4) Ana Ibe: Someone who needs money and wants to borrow can pledge a piece of land as a collateral securing the loan. People borrow to marry, start trade, to finance burial ceremonies or to send children to school.
The lender shall assume the ownership of the land if the borrower fails to repay at the agreed time.
The children of the borrower can always redeem the pledged land IF AND ONLY the loan was not used to marry their mother.
A wicked lender or his children may request a refund of the benefit of the loan which includes the children of the borrower.
PERFECTION OF IGBO LAND TITLE
FOR OUTRIGHT PURCHASE
Acquisition of a land via purchase is deemed incomplete and subject to redemption unless the buyer does the following:
1. Make complete payment.
2. Kills a goat and the blood sprinkled on the purchased land and the buyer is given the lap of the goat while the seller and witnesses share the remainder.
When a goat is killed on a land the sale is reversible.

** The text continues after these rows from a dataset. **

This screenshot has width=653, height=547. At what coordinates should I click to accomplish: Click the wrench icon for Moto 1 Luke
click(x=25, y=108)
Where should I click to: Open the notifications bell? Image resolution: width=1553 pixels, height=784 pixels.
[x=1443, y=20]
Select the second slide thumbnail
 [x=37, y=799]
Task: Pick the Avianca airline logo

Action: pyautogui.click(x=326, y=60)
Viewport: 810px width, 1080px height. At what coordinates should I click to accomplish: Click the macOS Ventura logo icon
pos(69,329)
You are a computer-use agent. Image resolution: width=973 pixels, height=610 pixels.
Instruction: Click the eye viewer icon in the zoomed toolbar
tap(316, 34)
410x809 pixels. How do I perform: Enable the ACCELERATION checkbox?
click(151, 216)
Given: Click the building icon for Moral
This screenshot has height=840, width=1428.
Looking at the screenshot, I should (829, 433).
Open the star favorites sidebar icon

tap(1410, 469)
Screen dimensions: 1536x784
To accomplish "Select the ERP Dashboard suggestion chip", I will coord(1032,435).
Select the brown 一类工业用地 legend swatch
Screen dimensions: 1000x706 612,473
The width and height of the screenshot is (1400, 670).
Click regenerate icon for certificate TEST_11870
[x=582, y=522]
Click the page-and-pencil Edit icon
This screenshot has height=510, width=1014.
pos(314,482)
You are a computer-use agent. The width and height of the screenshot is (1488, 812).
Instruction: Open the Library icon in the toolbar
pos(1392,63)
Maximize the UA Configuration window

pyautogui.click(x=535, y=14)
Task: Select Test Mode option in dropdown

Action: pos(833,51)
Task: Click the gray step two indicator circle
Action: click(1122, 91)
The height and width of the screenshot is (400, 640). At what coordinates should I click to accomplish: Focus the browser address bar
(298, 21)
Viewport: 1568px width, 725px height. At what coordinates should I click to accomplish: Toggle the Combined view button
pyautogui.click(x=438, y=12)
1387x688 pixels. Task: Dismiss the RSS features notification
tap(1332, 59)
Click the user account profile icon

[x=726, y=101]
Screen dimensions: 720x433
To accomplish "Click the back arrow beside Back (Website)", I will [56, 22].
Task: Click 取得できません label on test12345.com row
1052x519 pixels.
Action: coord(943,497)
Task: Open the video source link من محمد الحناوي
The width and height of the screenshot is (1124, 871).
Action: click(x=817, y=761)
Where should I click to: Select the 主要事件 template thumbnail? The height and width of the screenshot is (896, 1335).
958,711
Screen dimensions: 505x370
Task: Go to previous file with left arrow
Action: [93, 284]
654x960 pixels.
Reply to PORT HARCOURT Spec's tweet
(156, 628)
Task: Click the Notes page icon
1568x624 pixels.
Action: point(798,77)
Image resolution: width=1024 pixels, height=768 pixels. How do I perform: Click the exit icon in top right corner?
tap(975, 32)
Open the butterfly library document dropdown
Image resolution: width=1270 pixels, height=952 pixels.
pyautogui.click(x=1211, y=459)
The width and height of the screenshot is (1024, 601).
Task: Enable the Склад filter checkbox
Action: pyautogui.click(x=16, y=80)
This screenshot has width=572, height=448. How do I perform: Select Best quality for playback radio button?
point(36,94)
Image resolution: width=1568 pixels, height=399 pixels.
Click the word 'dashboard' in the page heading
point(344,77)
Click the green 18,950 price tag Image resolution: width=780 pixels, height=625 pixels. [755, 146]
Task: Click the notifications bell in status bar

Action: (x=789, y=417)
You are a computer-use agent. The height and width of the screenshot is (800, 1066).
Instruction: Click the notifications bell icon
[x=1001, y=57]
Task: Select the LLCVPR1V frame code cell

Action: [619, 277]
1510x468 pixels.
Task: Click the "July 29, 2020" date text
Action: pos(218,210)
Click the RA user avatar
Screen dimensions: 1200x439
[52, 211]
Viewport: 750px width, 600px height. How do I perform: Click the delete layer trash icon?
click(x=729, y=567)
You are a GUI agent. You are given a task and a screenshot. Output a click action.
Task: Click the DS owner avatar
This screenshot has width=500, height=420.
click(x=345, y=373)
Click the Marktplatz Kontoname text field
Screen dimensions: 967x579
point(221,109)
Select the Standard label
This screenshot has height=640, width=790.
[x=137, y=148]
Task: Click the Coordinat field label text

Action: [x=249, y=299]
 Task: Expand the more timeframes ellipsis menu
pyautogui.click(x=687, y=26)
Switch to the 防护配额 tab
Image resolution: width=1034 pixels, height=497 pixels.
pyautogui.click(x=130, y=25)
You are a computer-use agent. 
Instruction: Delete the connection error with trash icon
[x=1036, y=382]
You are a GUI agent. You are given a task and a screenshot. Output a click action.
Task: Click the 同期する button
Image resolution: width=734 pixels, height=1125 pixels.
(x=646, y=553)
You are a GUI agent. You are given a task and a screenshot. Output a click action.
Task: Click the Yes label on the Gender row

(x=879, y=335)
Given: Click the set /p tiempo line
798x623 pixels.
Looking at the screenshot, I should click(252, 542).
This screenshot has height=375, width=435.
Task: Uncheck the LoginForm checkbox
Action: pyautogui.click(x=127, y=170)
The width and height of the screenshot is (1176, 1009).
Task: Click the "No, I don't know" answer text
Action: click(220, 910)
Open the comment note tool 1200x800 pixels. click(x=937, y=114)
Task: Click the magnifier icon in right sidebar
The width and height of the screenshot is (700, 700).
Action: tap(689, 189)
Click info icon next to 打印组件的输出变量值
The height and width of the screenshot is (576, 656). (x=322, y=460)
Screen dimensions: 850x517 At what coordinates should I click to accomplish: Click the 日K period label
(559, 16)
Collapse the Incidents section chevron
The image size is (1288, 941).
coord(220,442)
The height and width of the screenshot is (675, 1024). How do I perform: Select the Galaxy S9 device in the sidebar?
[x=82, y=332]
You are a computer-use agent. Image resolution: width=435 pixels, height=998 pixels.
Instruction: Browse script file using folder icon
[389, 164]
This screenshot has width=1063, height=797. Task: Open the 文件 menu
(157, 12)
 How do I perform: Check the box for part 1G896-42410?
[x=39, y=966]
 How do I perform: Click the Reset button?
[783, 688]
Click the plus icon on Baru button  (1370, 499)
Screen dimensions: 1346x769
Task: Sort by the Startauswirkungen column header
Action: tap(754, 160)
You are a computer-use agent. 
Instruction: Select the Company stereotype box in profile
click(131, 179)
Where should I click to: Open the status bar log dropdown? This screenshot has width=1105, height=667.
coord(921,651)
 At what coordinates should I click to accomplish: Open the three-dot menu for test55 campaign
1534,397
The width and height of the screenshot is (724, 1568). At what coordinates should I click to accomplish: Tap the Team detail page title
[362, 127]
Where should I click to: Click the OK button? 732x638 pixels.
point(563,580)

Presentation of goat or money equivalent is sufficient.
3. The buyer must bring a keg of palm wine drank during the dismemberment of the goat.
Any family member is expected to kill a goat to seal the transfer of ownership conferred through "idu obi" i.e. "act of allotting an inherited land" either from a father or from the community.
When a goat is killed as a seal to a land transaction, not even the father can reverse his allotment. Any delay in presenting or killing a goat after buying a land or "idu obi" is be
very risky.
Nonprescription of goat to seal a land transaction makes the deal reversible and payment refundable.
Nowadays, land buyers monetize the goat and drinks after paying for the purchase price of the land.
You can also give ur father cash for the goat and drinks to make the allotment irreversible.
Note that the receiver of the goat is the giver or the seller the land.
And there must be a witness to a land transaction who shall be prepared to swear an oath that the transaction took place. That's why the witness collects a chunk of goat killed or its monetary equivalent.